Das kurze Leben der Imagines dauert lediglich etwa eine Woche, kurz nach der Eiablage sterben die Zuckmücken. Während ihres Lebens als Imago nehmen die Tanzmücken kaum Nahrung zu sich, im Unterschied zu den Stechmücken sind sie keine Blutsauger.

Die Eier werden in der Regel ins Wasser gelegt, nach etwa sieben Tagen schlüpfen die wurmartigen Larven. Sie sind rötlich gefärbt, da ihr Körper den sauerstoffaffinen Hämoglobin enthält, das die Atmung auch in schlammigen, sauerstoffarmen Gewässern möglich macht. Die Larven erreichen die Größe von 10 bis 15 Millimetern und sind mit Stummelfüssen sowie Nachschiebern (eine Art Schwimmbeinen) ausgestattet.
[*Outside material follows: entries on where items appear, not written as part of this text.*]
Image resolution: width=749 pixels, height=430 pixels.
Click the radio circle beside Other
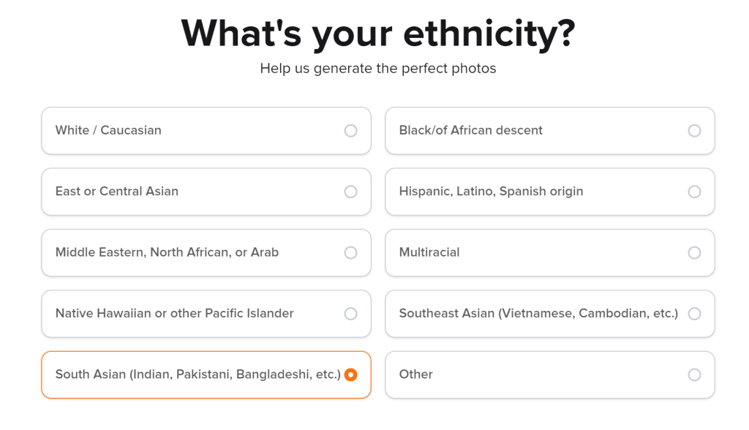[x=693, y=374]
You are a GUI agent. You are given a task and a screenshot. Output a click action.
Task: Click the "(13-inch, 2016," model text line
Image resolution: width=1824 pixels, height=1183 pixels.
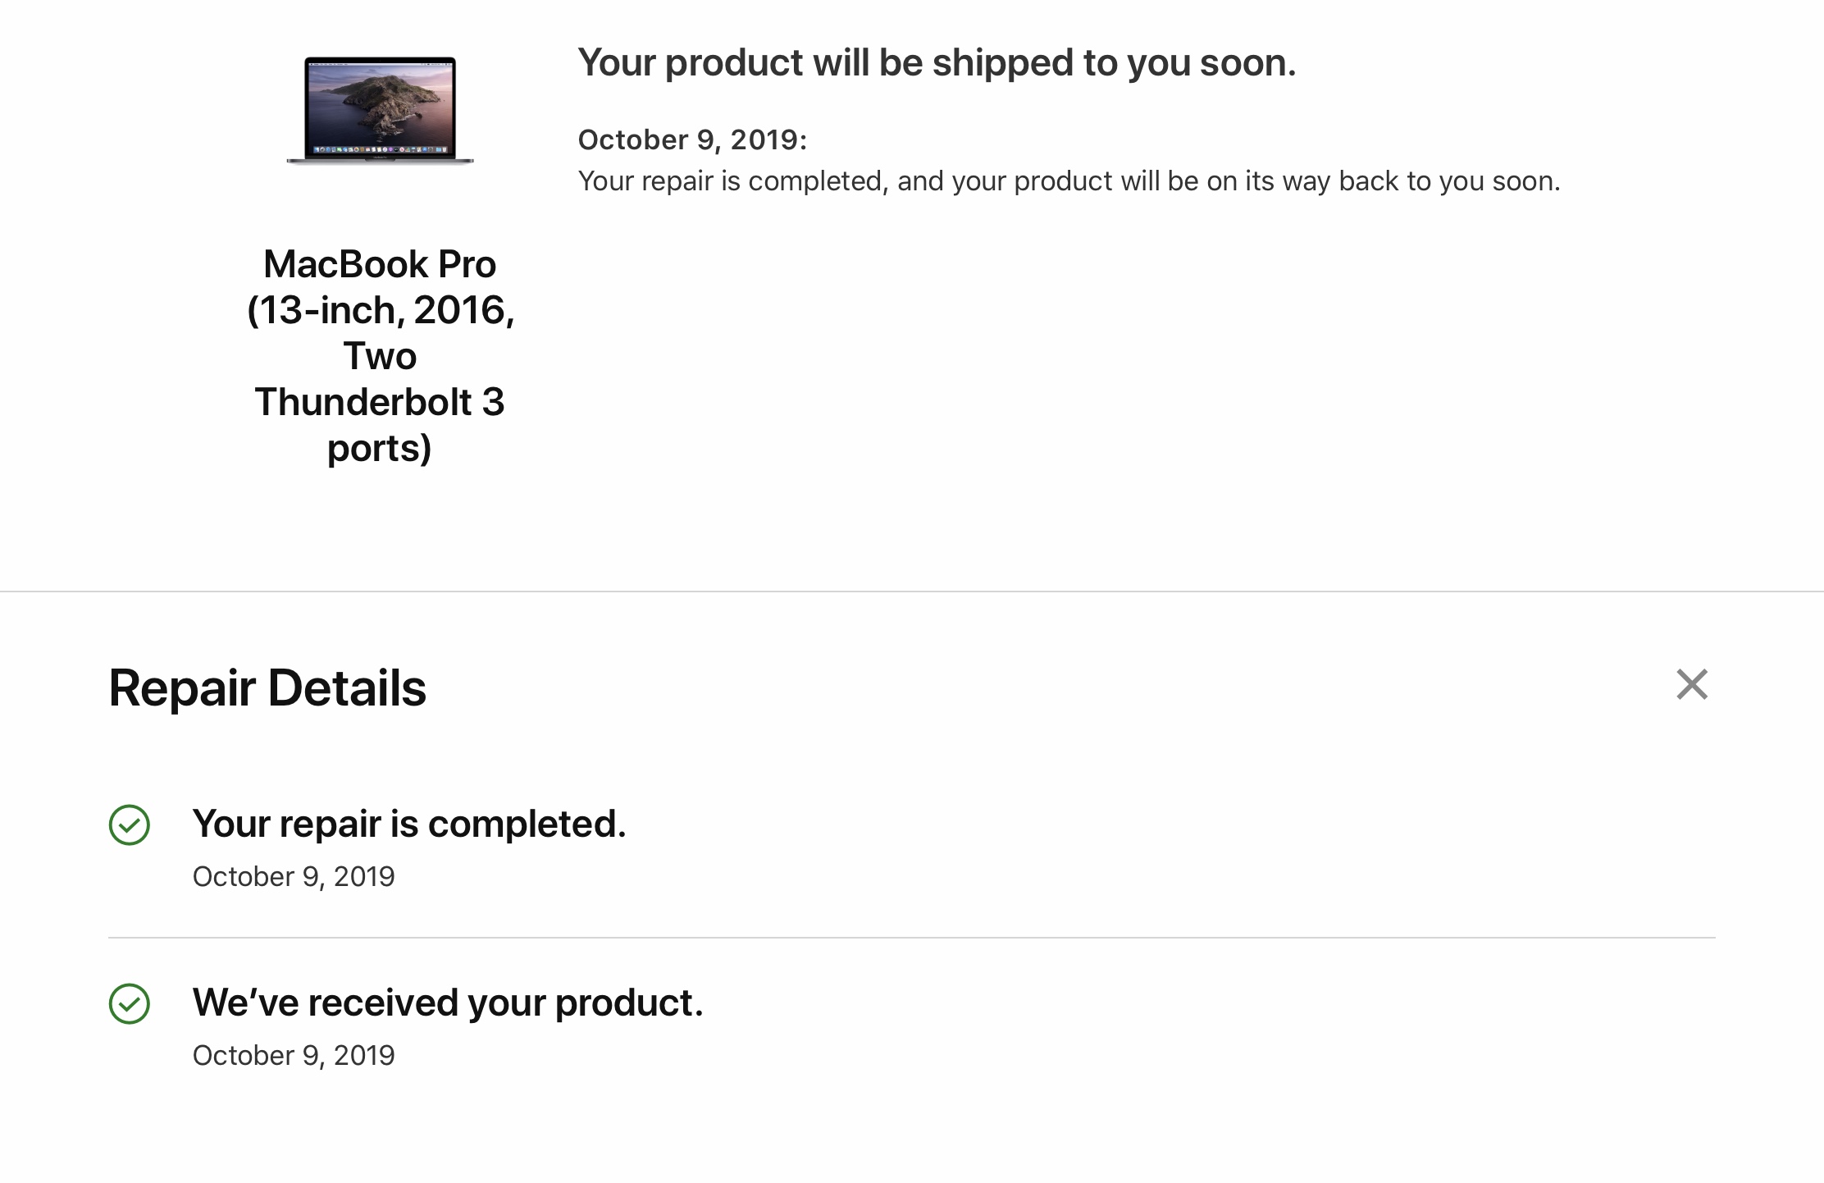[380, 311]
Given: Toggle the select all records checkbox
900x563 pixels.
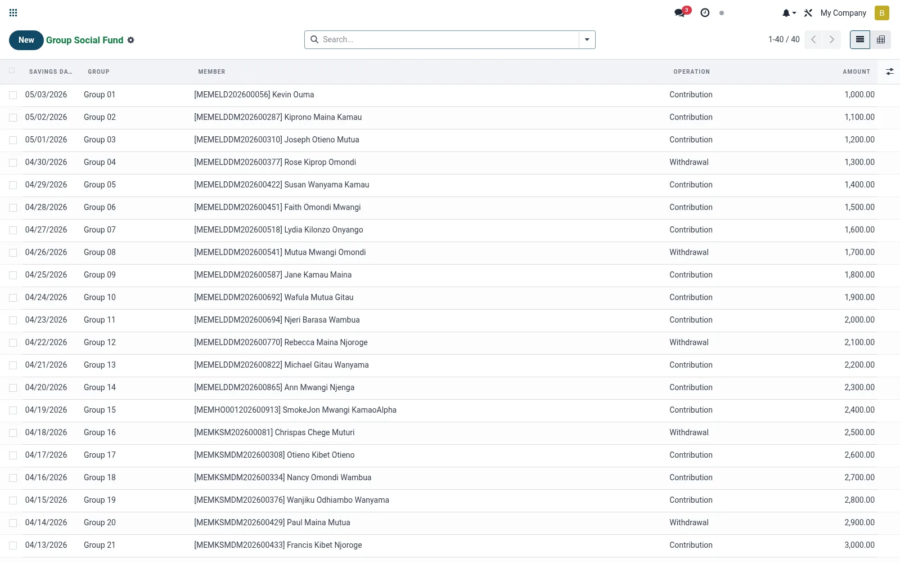Looking at the screenshot, I should click(x=12, y=71).
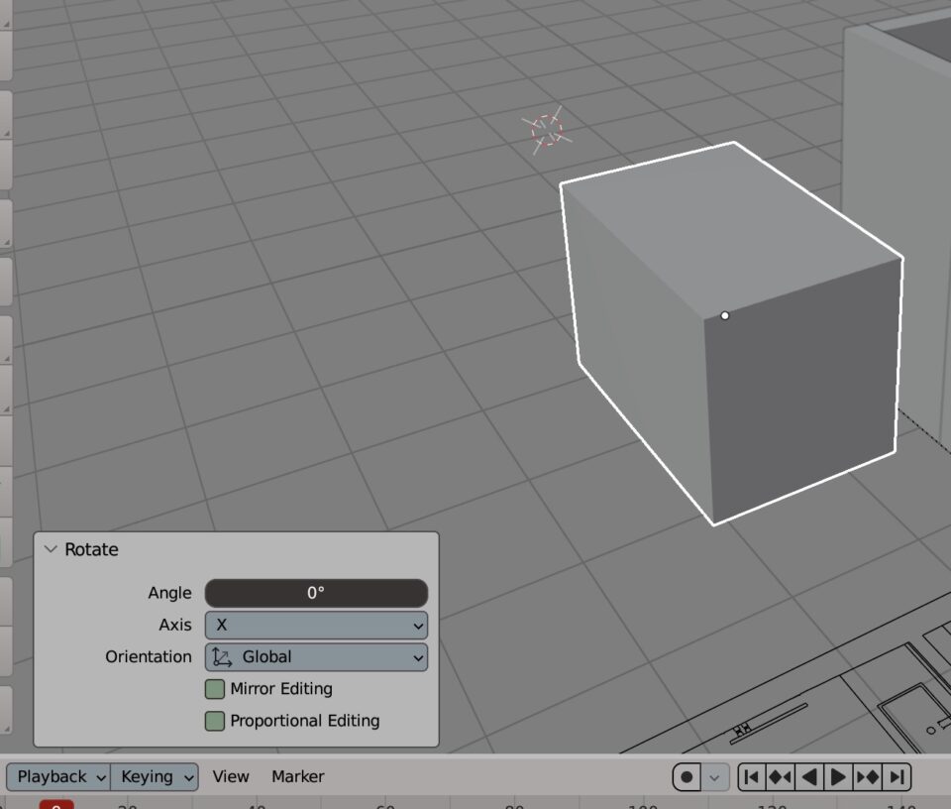The height and width of the screenshot is (809, 951).
Task: Open the Playback popover button
Action: [59, 777]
Die Larven bauen aus Kalkkörnern mithilfe ihrer Speicheldrüsen röhrenförmige, nach beiden Seiten offene Köcher, die im Bodengrund verankert sind. Einige Arten leben schwimmend und tragen den Köcher mit sich. Die Roten Mückenlarven ernähren sich vorwiegend von Detritus, den sie mit ihren Mundwerkzeugen zermalmen. Der Lebenszyklus der Larven beträgt je nach dem Klima zwischen einer Woche in den Tropen und bis zu sieben Jahren in der Arktis.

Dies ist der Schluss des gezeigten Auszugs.